====== Selected text

Murdering People in the Third World

 

The broken windows fallacy of economics has often been discussed in these pages, but it does not go far enough. First, for those who are new to Ricochet or only read the funny stuff, the broken windows fallacy is the thought that all types of economic activity are equal. So, a restaurateur who has a brick thrown through his window has to hire people to replace the window. This is good, because he is spending money, right? Except that this is spending money that would have otherwise gone into the economy in higher value ways. Maybe he could have hired an executive chef to make his food better. Maybe he could have afforded to buy higher-quality meats. Maybe he would have used that money as a down payment on a delivery truck. Maybe he could have invested in stocks for a start-up that would have invented and marketed the next great thing. Whatever the restaurateur would have done with his money, it’s not going to happen now, because he is buying a new window and paying to have it installed. Besides his costs, that window and work installing it could have gone into a new commercial building instead of to repairing his building. Everything cascades from there. Windows may cost more because of higher demand. Installation may cost more because of higher demand. What we see of lost opportunity costs is merely the tip of the iceberg in what is lost to the overall economy because someone decided to throw a brick through a window. And we recognize that all types of economic activity are decidedly not equal.

============

-- Exercise brief --
In the passage on the broken windows fallacy, list each thing the restaurateur might have done with his money according to the sentences that begin with "Maybe".

====== Data excerpts

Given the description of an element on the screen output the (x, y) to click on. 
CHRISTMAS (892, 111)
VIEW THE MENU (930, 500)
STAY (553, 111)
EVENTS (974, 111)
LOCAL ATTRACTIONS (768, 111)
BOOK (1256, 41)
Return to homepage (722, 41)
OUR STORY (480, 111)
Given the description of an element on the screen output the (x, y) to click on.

============

-- Written response --
- Hired an executive chef to make his food better
- Bought higher-quality meats
- Used the money as a down payment on a delivery truck
- Invested in stocks for a start-up that would have invented and marketed the next great thing